Quantum Approximate $k$-Minimum Finding

TL;DR

This paper introduces an almost optimal quantum $k$-minimum finding algorithm that operates with approximate values, enabling more practical applications in quantum computing such as identifying smallest expectation values and lowest ground state energies.

Contribution

It extends previous quantum $k$-minimum algorithms to work with approximate values for all $k \, \geq \, 1$, broadening their applicability.

Findings

Efficient quantum algorithms for identifying the $k$ smallest expectation values.
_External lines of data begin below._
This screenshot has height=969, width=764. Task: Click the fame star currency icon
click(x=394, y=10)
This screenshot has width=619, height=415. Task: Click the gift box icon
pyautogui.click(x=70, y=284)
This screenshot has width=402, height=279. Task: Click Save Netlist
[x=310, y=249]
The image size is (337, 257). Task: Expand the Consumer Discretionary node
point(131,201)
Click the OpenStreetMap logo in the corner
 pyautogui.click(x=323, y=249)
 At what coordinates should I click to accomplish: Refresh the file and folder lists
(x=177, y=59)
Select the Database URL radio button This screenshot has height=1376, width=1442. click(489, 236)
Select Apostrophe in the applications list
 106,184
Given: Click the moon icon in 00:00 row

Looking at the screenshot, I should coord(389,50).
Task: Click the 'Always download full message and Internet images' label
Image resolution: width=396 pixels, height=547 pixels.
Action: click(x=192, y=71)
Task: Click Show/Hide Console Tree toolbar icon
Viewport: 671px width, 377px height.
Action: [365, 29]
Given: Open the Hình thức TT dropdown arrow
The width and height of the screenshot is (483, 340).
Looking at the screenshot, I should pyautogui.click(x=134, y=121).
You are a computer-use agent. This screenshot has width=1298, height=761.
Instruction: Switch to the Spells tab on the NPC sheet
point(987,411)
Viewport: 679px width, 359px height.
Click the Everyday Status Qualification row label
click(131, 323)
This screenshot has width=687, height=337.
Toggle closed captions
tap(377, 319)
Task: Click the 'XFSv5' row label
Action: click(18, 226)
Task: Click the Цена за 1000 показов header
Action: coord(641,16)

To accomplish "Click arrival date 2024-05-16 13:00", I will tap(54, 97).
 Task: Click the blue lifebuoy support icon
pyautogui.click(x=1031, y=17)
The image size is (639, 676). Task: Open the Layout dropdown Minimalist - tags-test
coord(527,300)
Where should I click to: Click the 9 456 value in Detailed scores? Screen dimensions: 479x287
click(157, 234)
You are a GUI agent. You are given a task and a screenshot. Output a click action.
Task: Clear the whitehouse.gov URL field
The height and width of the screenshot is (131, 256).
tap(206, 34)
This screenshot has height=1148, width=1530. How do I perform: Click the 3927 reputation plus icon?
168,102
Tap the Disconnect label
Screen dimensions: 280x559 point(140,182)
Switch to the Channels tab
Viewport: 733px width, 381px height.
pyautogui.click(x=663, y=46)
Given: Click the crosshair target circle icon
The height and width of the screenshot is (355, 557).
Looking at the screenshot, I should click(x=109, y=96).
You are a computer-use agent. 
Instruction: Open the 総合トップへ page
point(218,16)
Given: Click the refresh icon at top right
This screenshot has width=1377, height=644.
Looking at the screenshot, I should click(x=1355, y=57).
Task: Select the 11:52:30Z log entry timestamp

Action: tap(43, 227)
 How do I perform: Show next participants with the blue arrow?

Quantum algorithms for determining the $k$ lowest ground state energies of a Hamiltonian.

Extension of prior work to approximate value settings for all $k \geq 1$.

Abstract

Quantum $k$-minimum finding is a fundamental subroutine with numerous applications in combinatorial problems and machine learning. Previous approaches typically assume oracle access to exact function values, making it challenging to integrate this subroutine with other quantum algorithms. In this paper, we propose an (almost) optimal quantum $k$-minimum finding algorithm that works with approximate values for all $k \geq 1$, extending a result of van Apeldoorn, Gily\'{e}n, Gribling, and de Wolf (FOCS 2017) for $k=1$. As practical applications of this algorithm, we present efficient quantum algorithms for identifying the $k$ smallest expectation values among multiple observables and for determining the $k$ lowest ground state energies of a Hamiltonian with a known eigenbasis.